Ablation Study: Downstream Edge Detection Task

Method Avg PSNR↑ Avg F1-Score↑ Description
ECM (Supervised) 16.312 0.922 Image-to-image translation loses details
UEC (Unsupervised) 22.665 0.969 Pixel-level transformation preserves low-level features

UEC improves edge detection PSNR by 6.3dB (+39%) and F1-score from 0.922 to 0.969.

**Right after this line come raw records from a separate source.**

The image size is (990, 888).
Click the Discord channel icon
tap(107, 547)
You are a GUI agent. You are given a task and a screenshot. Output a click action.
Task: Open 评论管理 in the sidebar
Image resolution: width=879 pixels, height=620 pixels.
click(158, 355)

Generalization Experiment (MSEC Training → LOL Testing)

Method PSNR↑ SSIM↑
Afifi et al. (MSEC pre-trained) 14.268 0.638
ECM (MSEC pre-trained) 15.439 0.650
ECM (Radiometry pre-trained) 17.537 0.725
UEC (MSEC pre-trained) 18.571 0.728

UEC exhibits the strongest generalization, with a cross-dataset PSNR improvement of 3.1dB (vs ECM-MSEC).

Key Findings

  1. Extremely high efficiency: With only 19K parameters (0.01% of ECM) and a model size of 0.079MB vs 695MB, GPU inference speed is 4.85x faster (1.46ms vs 7.08ms), and CPU speed is 23.4x faster.
  2. Advantages of radiometry separation: Learning only radiometric changes makes the model more generalizable and avoids the stylistic bias of human annotations.
  3. Effectiveness of the monopoly principle: The cross-scene luminance monotonicity constraint ensures reasonable exposure transfer.
  4. Low-level feature preservation: Compared to image translation methods, the pixel-level transformation improves edge detection significantly.

Highlights & Insights

  1. Intelligent unsupervised design: The concept of using multi-exposure sequence images as mutual ground truths is simple yet effective, completely eliminating expensive manual annotation.
  2. Ultimate parameter efficiency: Achieving competitive performance with only 19K parameters (less than one ten-thousandth of ECM) while supporting 4K real-time processing.
  3. Radiometry-chrominance decoupling: Modifying only the radiometry (luminance) while freezing other ISP post-processing removes the stylistic bias problem.
  4. Focus on downstream tasks: Instead of only pursuing visual aesthetics, it focuses on the utility of enhanced images in downstream tasks like edge detection, presenting a meaningful new perspective in the field of exposure correction.

Limitations & Future Work

  1. Only handles radiometric correction: It does not involve color correction (chromatic adjustment), which limits its performance in scenarios that require color enhancement.
  2. Degradation under extreme exposures: In the wide range of -2EV to +3EV, severely over-exposed/under-exposed images are difficult to fully restore due to texture loss.
  3. Single reference image dependency: During testing, a suitable reference image must be chosen. Although the authors claim robustness to reference selection, this remains an additional assumption.
  4. Limitations of evaluation metrics: PSNR/SSIM may not fully reflect human perception of exposure quality.
  • Afifi et al. (MSEC): Proposed a multi-exposure dataset and a supervised exposure correction method. This paper converts their ISP pipeline design into an unsupervised paradigm.
  • ECM: The current SOTA supervised method, utilizing image-to-image translation, resulting in a bulky model and lost details.
  • Zero-DCE: A reference-free method but relies on hand-crafted loss functions, which is not unsupervised.
  • Inspiration: The concept of radiometry-chrominance decoupling can be extended to other image enhancement tasks. The unsupervised strategy of "using data as mutual labels" is worth exploring in more low-level vision tasks.

Rating

  • Novelty: ⭐⭐⭐⭐ — The first unsupervised exposure correction method, with an ingenious mutual ground truth design.
  • Experimental Thoroughness: ⭐⭐⭐⭐ — Multi-dataset evaluation + generalization analysis + downstream edge detection task + efficiency comparison.
  • Writing Quality: ⭐⭐⭐⭐ — Clear problem definition, with refined expressions of restoration supervision and monopoly principles.
  • Value: ⭐⭐⭐⭐ — Achieving competitive performance with extremely few parameters, possessing actual deployment value, and providing an inspiring perspective on radiometric correction.